It is not, however, clear that the failure of the employees to return to work was in fact (a) done solely to collect on prepetition debt, and, therefore, in fact a violation of the automatic stay, or (b), as I'll discuss in a moment, necessarily attributable to the union. The issue of whether the work stoppage and, more particularly, the failure to return to work before the termination of the Bovis contract was attributable to an effort to collect prepetition debt or, instead, postpetition amounts owed by A.C.E. — that issue, I believe, is not resolvable on summary judgment in favor of either party based on the record before me, including the bankruptcy hearing transcript references and the clear efforts by the debtor to arrange for payment of its postpetition obligations after the March 2 hearing during which the parties appeared to reach agreement on what it would take to end, or at least put the union in a position to end, the work stoppage. A.C.E.'s motion for summary judgment on this issue, therefore, the issue of violation of the automatic stay, is denied because of the remaining material disputed factual issue of whether the failure to return to work was, in an underlying sense, an action to collect on a prepetition debt, or, rather, to enforce a postpetition breach of the collective bargaining agreement, and secondly, whether the failure to return to work was one that can be charged under the applicable law to the union, as opposed to the union workers, as I will discuss below.

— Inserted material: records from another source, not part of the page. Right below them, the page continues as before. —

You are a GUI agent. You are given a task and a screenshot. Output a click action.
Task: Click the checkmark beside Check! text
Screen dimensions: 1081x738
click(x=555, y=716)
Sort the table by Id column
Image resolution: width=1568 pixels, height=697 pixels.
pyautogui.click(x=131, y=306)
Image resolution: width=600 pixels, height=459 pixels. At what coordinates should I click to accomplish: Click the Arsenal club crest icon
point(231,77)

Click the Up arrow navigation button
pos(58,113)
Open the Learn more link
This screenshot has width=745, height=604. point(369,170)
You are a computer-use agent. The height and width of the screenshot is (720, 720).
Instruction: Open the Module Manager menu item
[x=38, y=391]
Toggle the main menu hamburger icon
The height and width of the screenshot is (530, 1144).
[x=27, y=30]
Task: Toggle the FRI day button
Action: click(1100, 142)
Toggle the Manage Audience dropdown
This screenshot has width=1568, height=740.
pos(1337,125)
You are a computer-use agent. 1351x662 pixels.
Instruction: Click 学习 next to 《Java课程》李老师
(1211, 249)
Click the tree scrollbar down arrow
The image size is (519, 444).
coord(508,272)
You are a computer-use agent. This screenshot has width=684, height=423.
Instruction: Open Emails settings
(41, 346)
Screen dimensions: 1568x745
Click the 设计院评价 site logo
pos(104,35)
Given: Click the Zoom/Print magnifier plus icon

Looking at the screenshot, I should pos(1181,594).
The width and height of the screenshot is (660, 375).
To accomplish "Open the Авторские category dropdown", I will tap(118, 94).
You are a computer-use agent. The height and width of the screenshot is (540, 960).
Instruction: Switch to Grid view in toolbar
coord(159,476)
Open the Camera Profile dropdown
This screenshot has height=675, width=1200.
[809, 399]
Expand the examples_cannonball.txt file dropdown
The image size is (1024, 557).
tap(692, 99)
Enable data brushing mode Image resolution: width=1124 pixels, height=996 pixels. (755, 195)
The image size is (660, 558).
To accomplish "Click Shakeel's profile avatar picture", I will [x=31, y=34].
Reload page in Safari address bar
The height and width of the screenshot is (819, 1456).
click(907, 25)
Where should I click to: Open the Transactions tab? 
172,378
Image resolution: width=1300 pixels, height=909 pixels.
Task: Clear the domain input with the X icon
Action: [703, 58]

Before moving on to the remaining issues, however, I should note that the union has taken the position that although it alleges it was endeavoring only to get its workers paid thepostpetition obligations that were owed to them, it had a right to full payment of the prepetition obligations, as well, and, therefore, that the automatic stay would not apply to the union even if, in fact, it was really trying to collect on prepetition obligations (notwithstanding the fact that the debtor was statutorily precluded under the Bankruptcy Code from paying such prepetition obligations absent approval by the Court, which the debtor never obtained). Based on my review and understanding ofIn re Ionosphere Clubs, Inc., 22 F.3d. 403 (2nd Cir. 1994), I conclude, however, that notwithstainding section 1113(f) of the Bankruptcy Code, upon which the union relies for this argument, A.C.E. was not required, and was in fact prohibited, by the Bankruptcy Code from paying its prepetition obligations in full in cash absent Court approval. Therefore, an attempt to force such payment, if in fact that's what the attempt was, by the union, in derogation of the Bankruptcy Code's priority scheme, was precluded by the Code, and, therefore, improper, including under section 1113(f). Therefore, the union would not be excused by section 1113(f) from forcing such a payment.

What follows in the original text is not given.